14. Dezember 2017 | 18:37 Uhr

Wettkampf : Europas härteste Feuerwehrleute

vom
Aus der Redaktion der Norddeutschen Rundschau

Kameraden aus der Region beim Wettbewerb in Berlin dabei. Staffel landet auf dem 30. und André Raschen aus Oelixdorf auf dem 6. Platz

shz.de von
erstellt am 15.Sep.2013 | 17:15 Uhr

Unter den Feuerwehrleuten gilt sie als härtester Wettbewerb – mindestens in Europa: die European Firefighter Combat Challenge. Auch bei der dritten Auflage ging jetzt wieder ein Team mit Kameraden aus Oelixdorf, Brunsbüttel und Barmstedt in Berlin an den Start. Auf dem ehemaligen Flughafen Tempelhof ging es darum, einen Parcours zu überwinden, der die möglichen Aufgaben im Alltag eines Feuerwehrmannes darstellt – und das in möglichst kurzer Zeit.

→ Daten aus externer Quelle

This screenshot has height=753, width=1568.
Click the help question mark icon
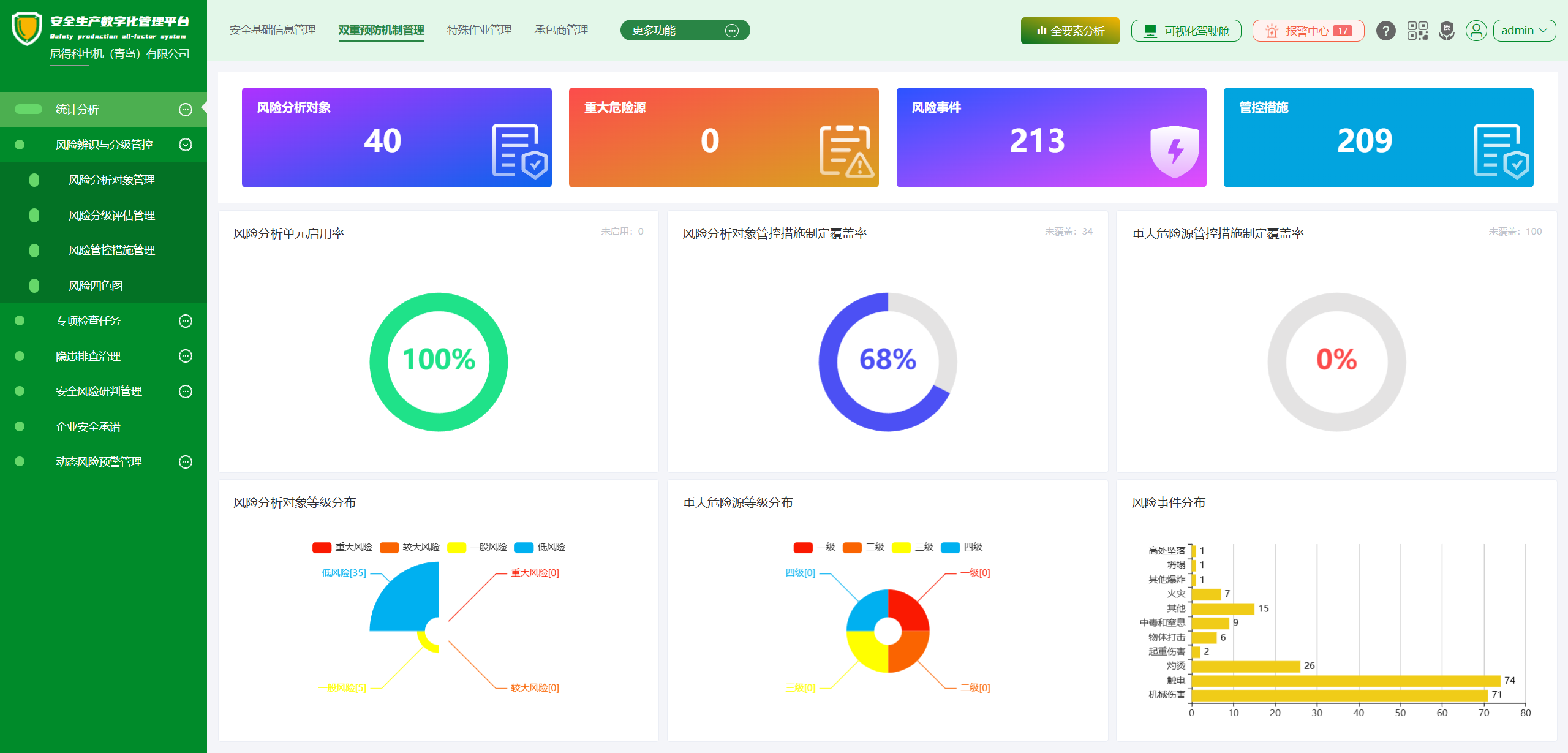(1385, 31)
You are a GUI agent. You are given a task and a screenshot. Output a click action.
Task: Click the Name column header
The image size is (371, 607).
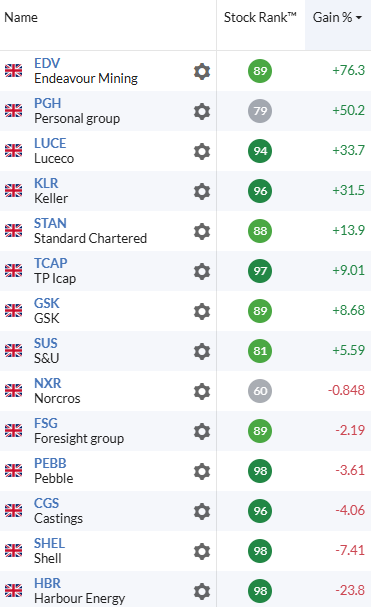(x=21, y=17)
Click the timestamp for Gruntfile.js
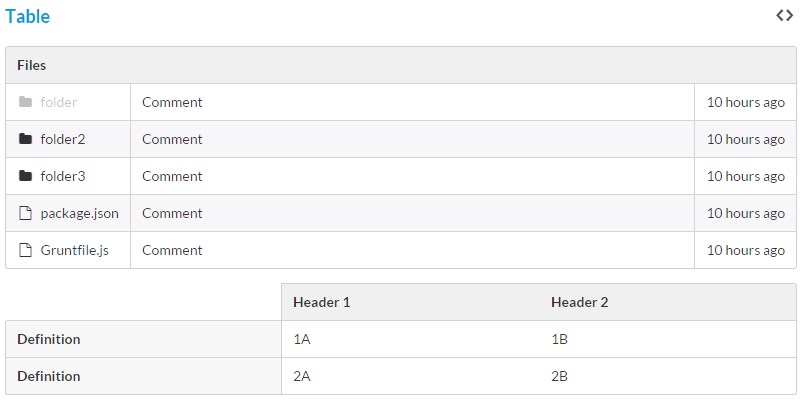Screen dimensions: 800x400 click(x=745, y=250)
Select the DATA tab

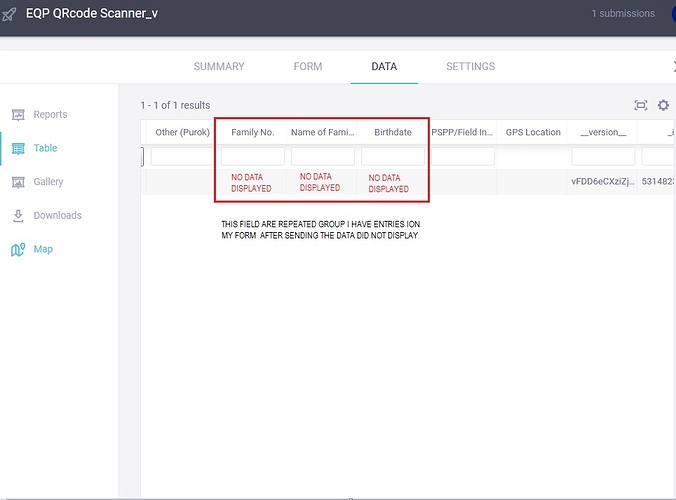384,67
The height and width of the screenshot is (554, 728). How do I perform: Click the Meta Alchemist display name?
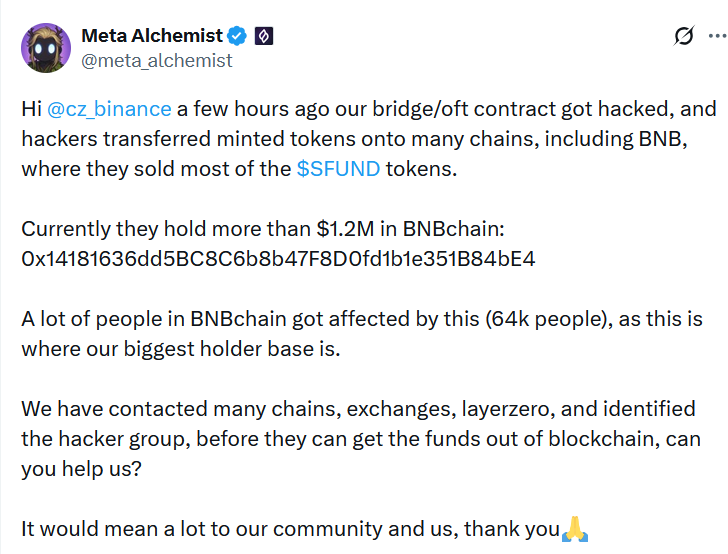151,36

Gleich zu Beginn ging es einen zwölf Meter hohen Treppenturm hinauf – wie beim gesamten Wettbewerb musste dabei die komplette Feuerwehr-Schutzausrüstung inklusive Atemschutzgerät auf dem Rücken getragen werden. Bei der Turmbesteigung erschwerte ein 20 Kilo schweres Schlauchpaket auf der Schulter den Einsatz. Wer im Einzel startete hatte die angeschlossene Atemmaske aufgesetzt.

Nach dem Turm ging es in Windeseile wieder runter, wo die Hammermaschine wartete. Dabei musste ein Stahlgewicht von 80 Kilo mit einem Vorschlaghammer über eine Strecke von eineinhalb Meter getrieben werden. Weiter ging es über einen 40-Meter-Slalomkurs, an dessen Ende ein gefüllter C-Schlauch samt Strahlrohr lag, der die gleiche Distanz wieder zurückgezogen werden musste. Die letzte Aufgabe: Eine 80 Kilogramm schwere, lebensgroße Puppe musste im Rettungsgriff gepackt und rückwärts die letzten 30 Meter bis ins Ziel geschleppt werden. Die Aufgaben konnten zu zweit, als Staffel im gesamten Team und im Einzel absolviert werden.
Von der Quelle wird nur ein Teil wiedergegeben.